Well, 1) the historical and textual problems and claims of the Pearl of Great Price are very different from those associated with the Book of Mormon, and 2) no one is saying--or at least I'm not that the Pearl of Great Price is "garbage"--I may address it in somewhat different interpretive way than I do the Book of Mormon, but if I believe (as I do) that God can work through and with human subjectivity in a variety of different ways, then it doesn't necessarily imply anything for one set of scripture if I end up explaining/justifying/interpreting another set of scriptures in a different way.

Anonymous said...

You guys sound like you're making a lot of vague attacks without providing hardly any specific examples of what you're saying. Your tone is somewhat bigoted and condescending, too. Are you experts in religion?

Anonymous said...

Thanks for your response, Russell- it was certainly more polite than needed (not because I mean to be rude, but just because sometimes the street-fight style of philosophy is hard for me to lay off of.) I suppose I should not be surprised by that. I'd love to respond but I'm already massively behind on a huge amount of work and could not do justice to what would be needed so I'll leave it at this.

Aaron King said...

@ Matt concerning RAF's comment of "I'm perhaps a little more willing to assume that prophets can get it wrong."

I suppose a simple way to put it, is that Prophets of God are not puppets on God's metaphorical hand. A Prophet is an instrument of God chosen to be His voice when God needs him to voice. But, God isn't voicing to His people 24/7 and Prophets are still just men like you and me who live and have agency 24/7. So, unlike a puppet, a Prophet doesn't need God's control in order to move or speak. Thus they have many opportunities to offer their own opinion, while at that same time not speaking as revelators for God.

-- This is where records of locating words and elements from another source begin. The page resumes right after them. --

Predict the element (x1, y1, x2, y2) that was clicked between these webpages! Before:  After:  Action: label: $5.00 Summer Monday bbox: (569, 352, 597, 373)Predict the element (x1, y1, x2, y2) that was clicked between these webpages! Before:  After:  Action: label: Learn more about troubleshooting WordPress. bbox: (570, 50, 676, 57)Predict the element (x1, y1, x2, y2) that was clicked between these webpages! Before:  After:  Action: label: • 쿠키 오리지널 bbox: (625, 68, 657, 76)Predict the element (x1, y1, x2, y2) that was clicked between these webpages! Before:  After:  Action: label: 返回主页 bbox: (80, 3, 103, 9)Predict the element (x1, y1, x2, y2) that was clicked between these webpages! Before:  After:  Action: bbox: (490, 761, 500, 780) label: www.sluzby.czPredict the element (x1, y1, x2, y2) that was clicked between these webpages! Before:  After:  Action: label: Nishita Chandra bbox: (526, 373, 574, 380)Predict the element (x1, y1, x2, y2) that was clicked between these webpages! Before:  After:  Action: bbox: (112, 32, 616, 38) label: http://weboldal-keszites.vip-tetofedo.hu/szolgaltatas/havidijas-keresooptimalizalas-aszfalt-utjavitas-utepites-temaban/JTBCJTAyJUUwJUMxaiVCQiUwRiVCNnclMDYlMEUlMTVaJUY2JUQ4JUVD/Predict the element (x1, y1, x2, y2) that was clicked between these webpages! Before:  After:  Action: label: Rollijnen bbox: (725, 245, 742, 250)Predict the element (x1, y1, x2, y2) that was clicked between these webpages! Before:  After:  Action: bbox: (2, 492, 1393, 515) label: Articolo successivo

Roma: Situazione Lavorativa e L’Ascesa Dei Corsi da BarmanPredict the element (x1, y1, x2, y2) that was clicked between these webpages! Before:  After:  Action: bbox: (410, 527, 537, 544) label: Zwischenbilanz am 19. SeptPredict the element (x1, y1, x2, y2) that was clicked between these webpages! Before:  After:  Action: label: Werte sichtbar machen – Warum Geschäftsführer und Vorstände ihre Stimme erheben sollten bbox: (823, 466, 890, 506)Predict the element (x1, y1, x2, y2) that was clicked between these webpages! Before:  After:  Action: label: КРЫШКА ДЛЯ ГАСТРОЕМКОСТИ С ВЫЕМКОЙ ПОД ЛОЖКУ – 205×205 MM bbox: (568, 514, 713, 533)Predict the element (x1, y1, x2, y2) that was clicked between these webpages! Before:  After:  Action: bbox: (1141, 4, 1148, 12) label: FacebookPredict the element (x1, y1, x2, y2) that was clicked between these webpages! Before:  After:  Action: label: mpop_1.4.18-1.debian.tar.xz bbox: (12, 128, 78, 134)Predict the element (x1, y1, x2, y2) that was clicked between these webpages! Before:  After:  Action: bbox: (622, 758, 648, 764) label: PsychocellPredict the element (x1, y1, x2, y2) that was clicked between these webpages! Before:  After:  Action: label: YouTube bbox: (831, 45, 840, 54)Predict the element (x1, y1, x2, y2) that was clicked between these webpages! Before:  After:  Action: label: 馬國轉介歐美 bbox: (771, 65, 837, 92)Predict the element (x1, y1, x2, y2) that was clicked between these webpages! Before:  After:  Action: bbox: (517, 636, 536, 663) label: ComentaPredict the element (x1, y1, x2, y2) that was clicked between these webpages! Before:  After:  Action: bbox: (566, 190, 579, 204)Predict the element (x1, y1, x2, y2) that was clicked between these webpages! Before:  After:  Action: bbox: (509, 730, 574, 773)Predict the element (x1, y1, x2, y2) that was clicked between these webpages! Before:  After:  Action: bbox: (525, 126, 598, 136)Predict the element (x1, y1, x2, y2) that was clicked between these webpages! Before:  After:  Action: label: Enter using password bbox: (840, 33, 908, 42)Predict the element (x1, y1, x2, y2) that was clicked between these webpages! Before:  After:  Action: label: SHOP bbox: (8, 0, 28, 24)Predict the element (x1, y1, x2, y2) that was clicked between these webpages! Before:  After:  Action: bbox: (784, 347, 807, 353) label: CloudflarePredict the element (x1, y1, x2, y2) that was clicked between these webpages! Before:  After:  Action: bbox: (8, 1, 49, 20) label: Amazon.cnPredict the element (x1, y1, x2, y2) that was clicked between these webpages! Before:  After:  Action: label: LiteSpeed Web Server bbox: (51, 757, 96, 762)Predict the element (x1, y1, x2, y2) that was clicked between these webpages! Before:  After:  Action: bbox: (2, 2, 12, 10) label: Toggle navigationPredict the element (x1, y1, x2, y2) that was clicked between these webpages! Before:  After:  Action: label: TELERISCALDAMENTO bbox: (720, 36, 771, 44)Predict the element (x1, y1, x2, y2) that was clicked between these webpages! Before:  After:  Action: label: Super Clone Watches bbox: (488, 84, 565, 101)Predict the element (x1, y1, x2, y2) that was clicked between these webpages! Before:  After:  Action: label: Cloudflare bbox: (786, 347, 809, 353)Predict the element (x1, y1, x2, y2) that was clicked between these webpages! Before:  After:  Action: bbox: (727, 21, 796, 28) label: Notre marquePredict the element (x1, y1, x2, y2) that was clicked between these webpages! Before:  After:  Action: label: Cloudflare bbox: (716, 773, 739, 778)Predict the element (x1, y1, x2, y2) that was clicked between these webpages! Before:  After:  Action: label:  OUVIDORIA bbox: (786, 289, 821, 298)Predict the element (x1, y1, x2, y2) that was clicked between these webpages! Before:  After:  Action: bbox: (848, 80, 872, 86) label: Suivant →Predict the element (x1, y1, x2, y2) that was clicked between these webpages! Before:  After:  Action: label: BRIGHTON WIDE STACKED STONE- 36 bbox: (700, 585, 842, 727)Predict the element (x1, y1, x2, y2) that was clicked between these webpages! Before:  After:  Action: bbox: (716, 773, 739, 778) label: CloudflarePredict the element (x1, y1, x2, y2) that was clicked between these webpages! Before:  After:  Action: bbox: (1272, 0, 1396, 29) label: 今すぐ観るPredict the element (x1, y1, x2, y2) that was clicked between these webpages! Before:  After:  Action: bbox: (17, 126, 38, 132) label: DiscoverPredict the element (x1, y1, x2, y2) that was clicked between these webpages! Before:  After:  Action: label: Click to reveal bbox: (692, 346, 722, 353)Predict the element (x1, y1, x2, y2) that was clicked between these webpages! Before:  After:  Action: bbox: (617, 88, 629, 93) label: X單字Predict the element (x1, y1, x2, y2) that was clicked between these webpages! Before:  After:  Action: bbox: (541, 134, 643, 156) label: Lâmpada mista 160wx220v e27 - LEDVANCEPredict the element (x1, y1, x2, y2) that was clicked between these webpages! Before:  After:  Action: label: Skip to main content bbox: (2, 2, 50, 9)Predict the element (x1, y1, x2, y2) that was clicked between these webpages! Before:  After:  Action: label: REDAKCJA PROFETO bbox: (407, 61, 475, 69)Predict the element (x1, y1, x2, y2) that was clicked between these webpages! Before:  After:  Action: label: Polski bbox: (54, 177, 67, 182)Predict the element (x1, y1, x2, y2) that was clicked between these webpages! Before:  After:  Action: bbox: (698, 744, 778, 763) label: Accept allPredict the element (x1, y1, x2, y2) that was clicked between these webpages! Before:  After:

Also, more often than not, God doesn't give us ALL the answers and an example of that is with the Book of Mormon's PRECISE geography. But, we - as men of great curiosity - have an insatiable desire to discover, so we HAVE to seek out theories for that PRECISE geography and WILL make errors on how that precise geography should be mapped out.

Men aren't infallible and thus make these mistakes. Likewise, MEN who are chosen as Prophets aren't perfect just because they are active instruments of God on this Earth, they can also make mistakes.

Will God allow them to make huge mistakes that will destroy their opportunity to be worthy instruments for Him? No. But will he let us "guess" all we want about WHERE EXACTLY the Hill Riplah is today? Sure. Why not? :)

There is no harm to God’s plan in discovering where the Hill Riplah is actually located, and equally there is no harm to God's plan if we NEVER find out where it is in our mortal lifetimes.